August Result!

Salmon fishing is funny…August has been a barren month for me fishing-wise. Work and DIY have meant I only managed to get out a couple of times.

Sometimes I’m lazy and opt for Sea Trouting when the rivers are a little low. My second visit to one of the Lune tributaries was an off chance opportunity to wet a fly – or an aluminium tube in this case!

Arriving at the river, it was high, just below the spinning mark. The water was starting to colour up but you could just make out the bottom (it’s a shallow river)

Tackled up, waders on and off we go. I tend to fish fast streamy water on this particular river as I’ve had most of my success in daylight in the faster runs – I also think it works the tube better.

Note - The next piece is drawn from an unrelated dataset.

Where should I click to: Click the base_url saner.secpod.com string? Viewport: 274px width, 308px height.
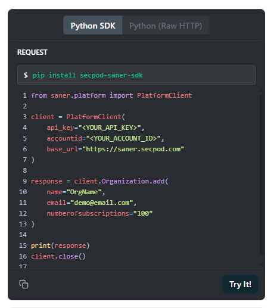point(133,149)
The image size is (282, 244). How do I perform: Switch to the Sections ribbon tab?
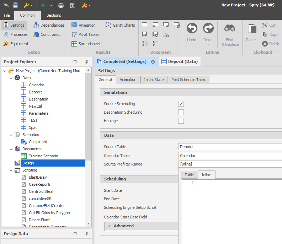pyautogui.click(x=54, y=15)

Started off with a very small brownie and then moved to the next fast stream of water which is probably my favourite part of this beat. You cast to almost dead water and let the faster water bring your fly round. This probably goes against most principles of mending your line and being in direct contact with your fly but on this run it the best way to get result.

Second cast and the fly stopped and then bang!

The fish then decided to go on a long run upstream – uncharacteristic of the sea trout on this river. I turned the fish immediately for it to run downstream past me!

After a spirited scrap and a couple more runs I got the fish in the net. Up the bank, unhooked, couple of pictures and back it went. When I hit it I knew it wasn’t a sea trout. My first grilse and quite a rarity for this river.

The drive home was me basically smiling for 20 miles!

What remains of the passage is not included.